For the fattoush salad

  • 1 pitta, toasted and torn into small pieces
  • 8 plum tomatoes, quartered and deseeded
  • ½ cucumber, halved lengthways, peeled, deseeded and sliced
  • 8 radishes, thinly sliced
  • 1 shallot, thinly sliced
  • 2 little gem lettuces, leaves separated and washed
  • Handful fresh mint leaves

Method

  1. Light/preheat the barbecue and soak 4 wooden skewers in warm water for 30 minutes. Meanwhile, parboil the potatoes for 5 minutes in a pan of boiling salted water, then drain and toss in 1 tbsp oil, with a good pinch of sea salt and 1 tsp paprika. Thread the potatoes onto the soaked skewers and pop onto the hot part of the barbecue for 20 minutes, turning every 5 minutes or so.

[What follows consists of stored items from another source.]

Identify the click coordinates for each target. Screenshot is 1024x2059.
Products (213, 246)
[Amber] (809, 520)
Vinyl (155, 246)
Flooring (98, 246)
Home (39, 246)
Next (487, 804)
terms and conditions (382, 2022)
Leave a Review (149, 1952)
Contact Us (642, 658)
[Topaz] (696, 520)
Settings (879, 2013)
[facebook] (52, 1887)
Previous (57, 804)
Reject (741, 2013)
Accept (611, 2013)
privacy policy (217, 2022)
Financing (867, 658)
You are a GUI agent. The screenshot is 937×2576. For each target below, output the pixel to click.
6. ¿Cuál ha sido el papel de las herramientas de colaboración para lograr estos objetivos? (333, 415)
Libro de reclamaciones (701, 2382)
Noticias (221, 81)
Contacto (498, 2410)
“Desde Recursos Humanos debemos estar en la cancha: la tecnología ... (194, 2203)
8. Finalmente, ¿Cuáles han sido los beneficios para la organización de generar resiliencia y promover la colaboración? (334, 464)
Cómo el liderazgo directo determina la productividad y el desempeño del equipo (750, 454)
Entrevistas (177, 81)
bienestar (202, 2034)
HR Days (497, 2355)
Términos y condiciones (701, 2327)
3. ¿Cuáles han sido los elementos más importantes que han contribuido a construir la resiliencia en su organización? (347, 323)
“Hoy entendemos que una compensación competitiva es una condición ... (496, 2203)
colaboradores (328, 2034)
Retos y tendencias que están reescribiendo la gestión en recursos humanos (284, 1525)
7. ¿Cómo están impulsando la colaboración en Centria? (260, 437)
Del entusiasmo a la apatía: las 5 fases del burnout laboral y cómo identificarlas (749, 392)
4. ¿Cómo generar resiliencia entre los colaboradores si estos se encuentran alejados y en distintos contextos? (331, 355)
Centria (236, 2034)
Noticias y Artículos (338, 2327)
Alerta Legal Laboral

If they begin to burn, move to a cooler part.
  2. Meanwhile, mix the remaining paprika with 1 tsp oil to make a paste, then stir into the mayonnaise.
  3. Make the dressing by whisking all the ingredients together in a small bowl, season to taste and set aside.
  4. When the potatoes are cooked and crisp, slide off the skewers and tumble into a bowl.
  5. Assemble the salad by putting all the ingredients on a platter or in a large bowl, pour over the fattoush dressing and gently toss together.
  6. Sprinkle with extra sumac and serve with the spuds and paprika mayonnaise for dipping.